La modernidad literaria la introduce en nuestra cultura Dante Alighieri al contar en primera persona su Comedia (la que luego llamaron “Divina”, como bien explica José María Micó en su reciente y bellísima traducción al castellano de la misma) y convertirse en personaje y protagonista del libro.
Hasta entonces, en la literatura de este lado del mundo, no había existido el Yo, ni siquiera vagamente alegorizado en algún personaje.

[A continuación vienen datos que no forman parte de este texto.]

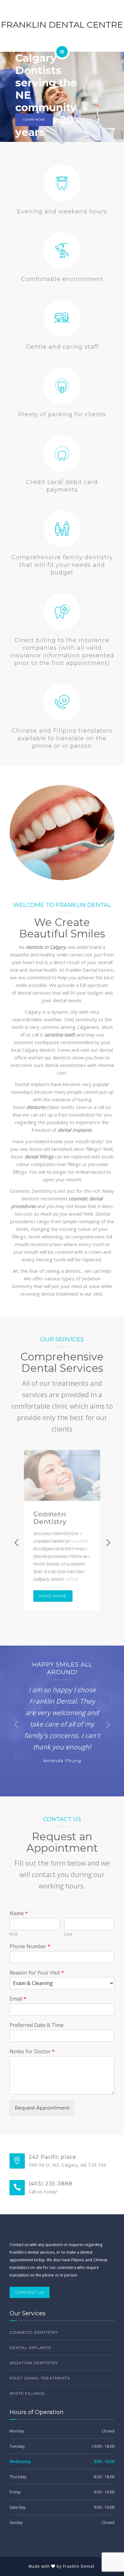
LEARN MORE (34, 119)
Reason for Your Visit (37, 1972)
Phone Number (30, 1946)
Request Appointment (42, 2108)
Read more (53, 1595)
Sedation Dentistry (34, 2362)
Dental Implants (30, 2347)
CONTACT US (29, 2292)
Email (18, 1999)
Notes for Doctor (32, 2051)
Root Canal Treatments (40, 2378)
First (13, 1934)
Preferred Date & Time (37, 2025)
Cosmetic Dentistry (50, 1518)
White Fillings (27, 2393)
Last (68, 1934)
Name (19, 1913)
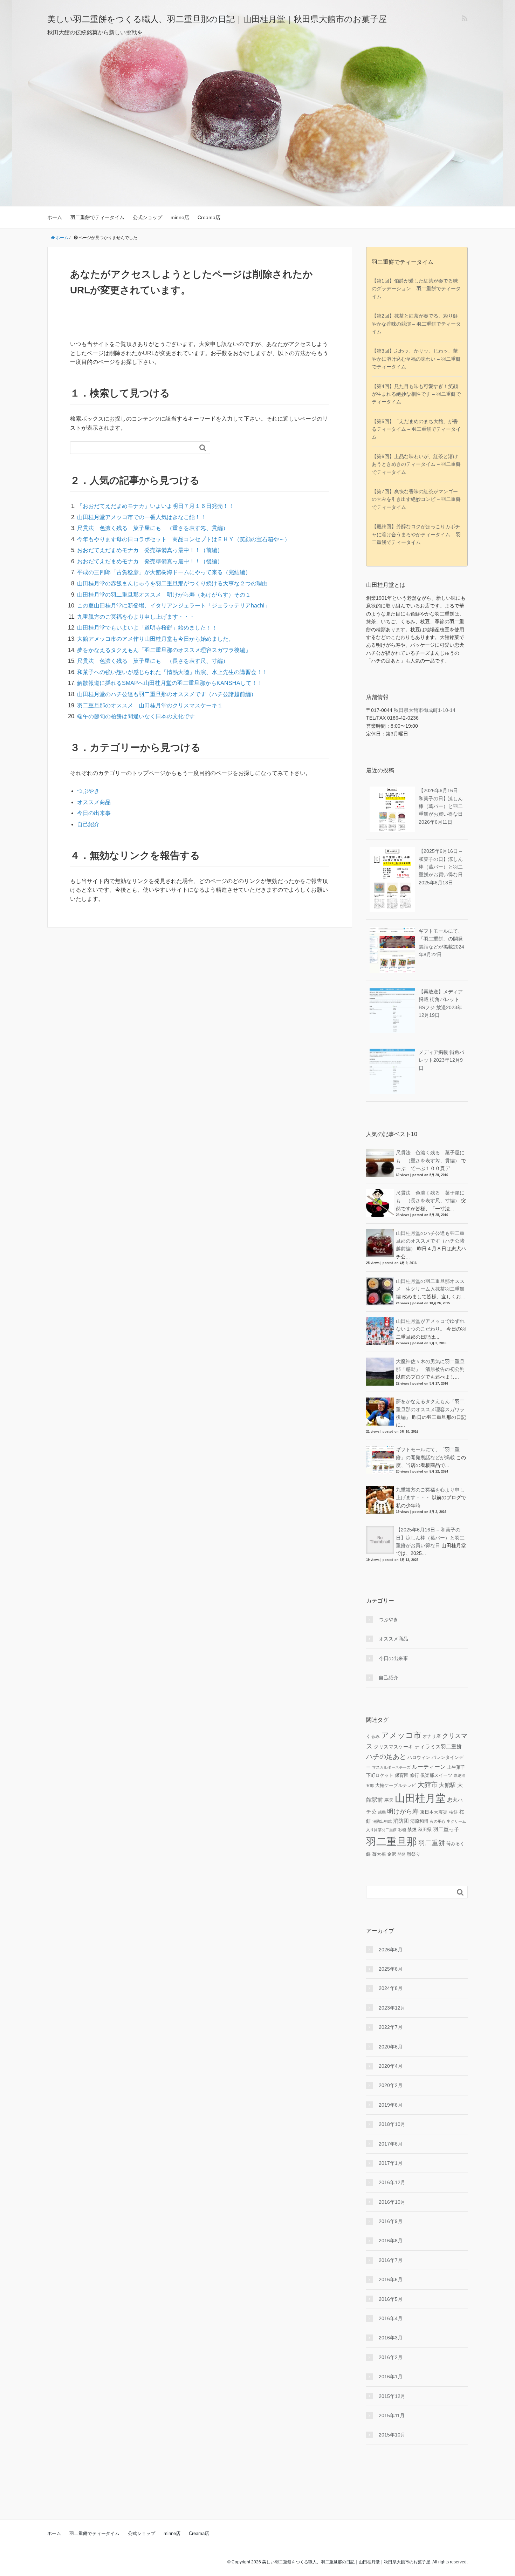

Pero, a partir de Dante y su libro narrado con hiperimaginación y rimados rigores trascendentes, el Yo aparece, reaparece y desaparece según las épocas, los estilos, y los autores.
Por ejemplo en tiempos modernos la literatura del Yo se llama Romanticismo, y en este sentido el siglo XX español literariamente ha seguido siendo romántico, o bien por la presencia del Yo, presencia siempre lírica (como ejemplo se me ocurren las novelas de Azorín y su reencarnación, Francisco Umbral), o bien por el maquillaje parcial o la huida imposible del fuero del yo, tan evidente en escritores como Proust: escritores que no necesitan citarse a sí mismos ni hablar en primera persona para estar presentísimos en el relato.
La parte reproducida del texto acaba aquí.